This is actually a tough question! I do a lot of bike building/repairing so my bike fleet changes pretty constantly (It’s at 8 bikes right now). My primary bikes are a 700c geared commuter and a 29er single speed mountain bike. I also have a 26er mtb single speed and a road single speed under construction, plus a few others I’m planning to fix up eventually. Yes, I’m into big wheels and one gear…

Redline_29er_SS

Any funny or interesting commuting story that you may want to share?

Last winter my area got 10 inches of snow in about 3 hours, starting around 3 or 4pm. When I compared notes with coworkers later, it turned out that my hour-long (normally 30 minute) ride home was by FAR the quickest commute anyone had that day – one of my coworkers who only lived a couple miles from me took 6 hours to get home in his truck, and a few had to stay in hotels overnight!

I’ve almost been hit by suicidal deer and squirrels several times, but so far have avoided hitting or killing anything mammalian.

Snowy Commute

What do people (coworkers, friends) say when you tell them that you are a bike commuter?

1) Wow! I didn’t think you could ride here.
2) What do you do about showers?
3) You didn’t ride in TODAY, did you??!
4) Do you wear a helmet?

How about bicycling advocacy? Are you active in any local or regional advocacy groups?

I’m a member of WABA, MORE, and my town’s Pedestrian and Bicyclist Advisory Committee (PBAC).

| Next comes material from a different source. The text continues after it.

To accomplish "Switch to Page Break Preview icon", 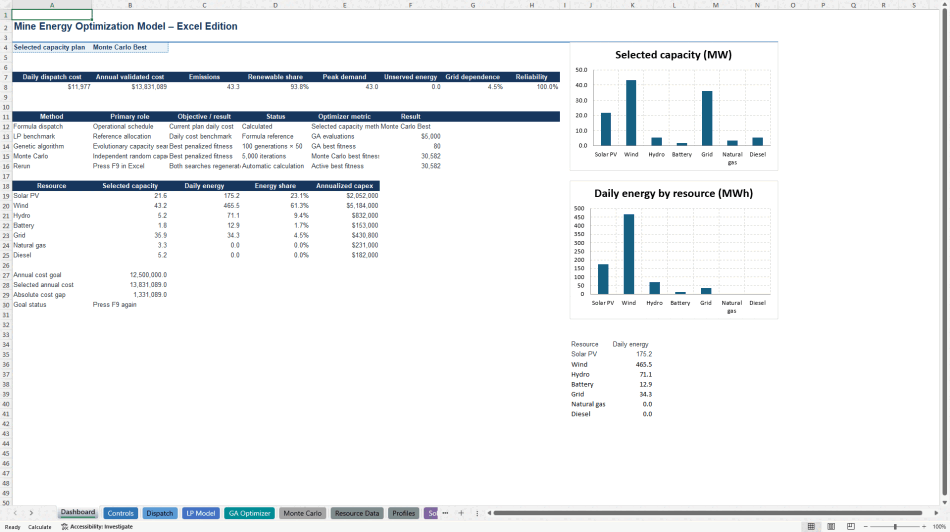I will (x=851, y=527).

Advocacy – especially at the local level – is really important to me, and I’m working on making my time and money back that statement up.

Anything else that you want to share with us?

I have my own blog that I try to write in fairly regularly – Daddy Rides Bikes. My wife Adrienne and I have two beautiful and energetic girls, J (3) and R (8 mos) – Adrienne is a stay-at-home mom and they keep her very busy! We also have a 7-year-old dog, Otis – who regularly gets abused by the human children, but adores them anyway. Adrienne and I both grew up in Massachusetts, so we’re legitimate Boston sports fans. We live in Herndon, VA and have a small house with a big yard and a big garage.